Micah Richars ma dopiero 35 lat, jednak już od czterech przebywa na piłkarskiej emeryturze. Dwukrotny mistrz Anglii, który ma na koncie ponad 200 spotkań w Premier League, pozostaje jednak aktywny w środowisku i pełni rolę eksperta telewizji Sky Sports.
Były prawy obrońca podzielił się w podcaście „The Rest is Football” zabawną anegdotą z czasów gry w Manchesterze City, z którym związany był przez większość swojej kariery.
- Właśnie wróciłem po kontuzji, a z Manuelem Pellegrinim w zasadzie wiesz, czy grasz, czy zostaniesz pominięty - rozpoczął swoją opowieść Anglik.
- Wiem, że nie gram, bo dopiero co wróciłem do gry, więc gdy trafiłem do hotelu, to normalnie wyjąłem cały alkohol z lodówki. Pomyślałem sobie „Dopiero co wróciłem po kontuzji i tak nie będę grał, wypiję jednego”. Jeden zamienił się w dwa, dwa w trzy i zanim się obejrzałem, byłem już po dziesięciu drinkach! - kontynuował 13-krotny reprezentant Anglii.

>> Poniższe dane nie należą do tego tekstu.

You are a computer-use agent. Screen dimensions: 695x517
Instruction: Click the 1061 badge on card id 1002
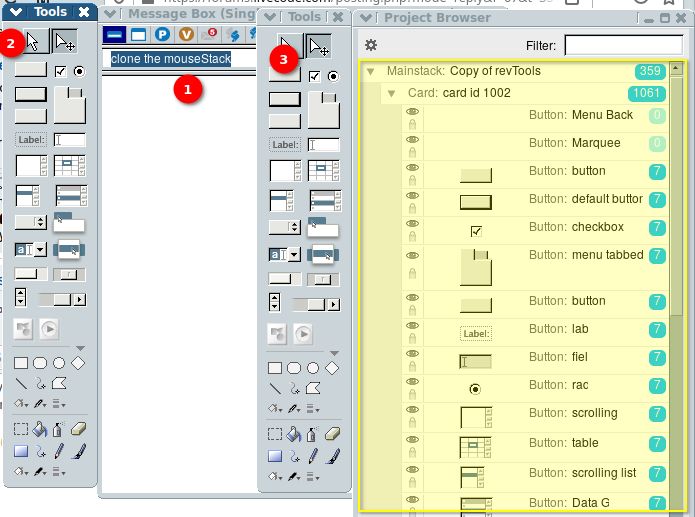tap(645, 94)
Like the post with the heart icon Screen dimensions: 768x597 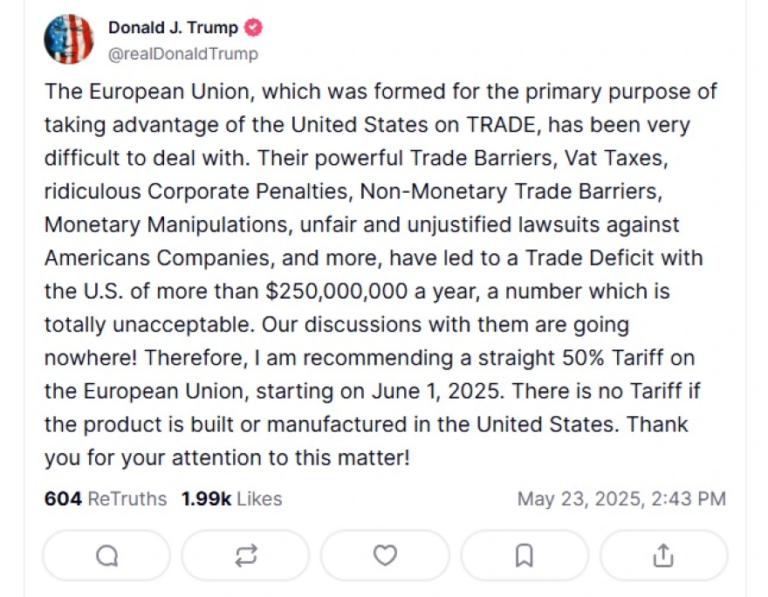pyautogui.click(x=385, y=555)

- Nagle rano odebrałem telefon i okazało się, że ktoś jest kontuzjowany. Nigdy w życiu nie byłem tak zdenerwowany!
- Ludzie o tym często nie wiedzą, ale inną ma się relację z lekarzem czy fizjoterapeutą, a inną z menedżerem. Lekarze i fizjoterapeuci zawsze starają się cię chronić, jeśli tylko mogą - wyjaśniał Richards.
- Miałem rozmowę z Pellegrinim o tym, czy mogę grać, więc po prostu mu powiedziałem - „Nie jestem gotowy, szefie, moje ścięgno podkolanowe jeszcze nie jest w porządku”. Tak naprawdę wcześniej przyznałem się lekarzowi i fizjoterapeucie - „Trochę wczoraj wypiłem, będziecie musieli wymyślić wymówkę, nie mogę być w składzie, po prostu nie mogę dzisiaj grać." Na szczęście inny rezerwowy był gotowy do gry i nie musiałem występować - zakończył swoją anegdotę 35-latek.